Why do European shows use call girls as plot devices?
They’re used because they’re easy symbols. A call girl can represent rebellion, danger, or moral collapse without needing backstory. It’s lazy writing - but it’s also a reflection of how society views sex work: as something outside normal life, not part of it.
Is sex work legal in Europe?
Laws vary. In Germany and the Netherlands, selling sex is legal and regulated. In Sweden and Norway, buying sex is illegal (the Nordic model), but selling isn’t. In France, it’s a gray area - selling isn’t illegal, but pimping and brothels are banned. The law doesn’t match reality - most sex workers operate independently, not in organized systems.
Do European films ever show male call girls?

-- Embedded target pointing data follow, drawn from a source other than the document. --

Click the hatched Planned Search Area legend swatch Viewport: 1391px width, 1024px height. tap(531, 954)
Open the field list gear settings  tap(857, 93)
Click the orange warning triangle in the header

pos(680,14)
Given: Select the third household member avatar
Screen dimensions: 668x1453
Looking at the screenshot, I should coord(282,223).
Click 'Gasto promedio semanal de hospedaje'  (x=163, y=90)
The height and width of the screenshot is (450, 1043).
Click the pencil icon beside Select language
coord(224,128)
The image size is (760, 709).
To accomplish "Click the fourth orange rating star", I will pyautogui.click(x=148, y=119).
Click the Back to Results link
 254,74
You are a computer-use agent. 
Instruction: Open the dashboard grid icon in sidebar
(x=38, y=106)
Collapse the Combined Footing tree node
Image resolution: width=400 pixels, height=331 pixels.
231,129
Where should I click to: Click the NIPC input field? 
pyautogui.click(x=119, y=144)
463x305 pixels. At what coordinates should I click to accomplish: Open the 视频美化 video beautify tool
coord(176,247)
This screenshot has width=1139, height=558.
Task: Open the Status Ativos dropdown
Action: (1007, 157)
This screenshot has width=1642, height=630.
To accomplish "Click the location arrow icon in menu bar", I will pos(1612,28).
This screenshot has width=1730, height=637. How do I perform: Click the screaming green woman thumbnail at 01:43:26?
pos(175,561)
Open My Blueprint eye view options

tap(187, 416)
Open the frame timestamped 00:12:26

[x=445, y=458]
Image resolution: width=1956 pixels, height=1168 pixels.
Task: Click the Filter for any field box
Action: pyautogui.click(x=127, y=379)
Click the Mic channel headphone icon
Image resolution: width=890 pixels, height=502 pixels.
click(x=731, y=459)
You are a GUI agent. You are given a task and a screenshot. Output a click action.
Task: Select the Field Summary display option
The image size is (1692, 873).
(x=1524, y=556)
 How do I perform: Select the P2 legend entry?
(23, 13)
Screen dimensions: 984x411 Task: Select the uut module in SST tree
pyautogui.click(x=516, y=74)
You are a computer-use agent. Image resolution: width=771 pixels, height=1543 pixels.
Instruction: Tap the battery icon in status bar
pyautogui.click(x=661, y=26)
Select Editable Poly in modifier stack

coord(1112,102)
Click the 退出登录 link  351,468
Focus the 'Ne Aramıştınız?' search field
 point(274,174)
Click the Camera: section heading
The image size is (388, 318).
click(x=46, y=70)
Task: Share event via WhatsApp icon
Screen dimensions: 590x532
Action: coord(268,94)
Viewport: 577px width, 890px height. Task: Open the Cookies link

Rarely. Male sex workers are almost invisible in European film and TV. When they appear, they’re usually portrayed as gay hustlers or victims of trafficking. There’s little exploration of straight men selling sex - even though data shows they exist. The focus stays on women, reinforcing old gendered myths.
How do real call girls feel about their portrayals in media?
Most say the portrayals are either sensationalized or dehumanizing. A 2024 survey of 300 sex workers in 12 EU countries found that 82% felt films and shows misrepresented their daily lives. They want stories that show routine - not trauma. Work - not punishment. Agency - not victimhood.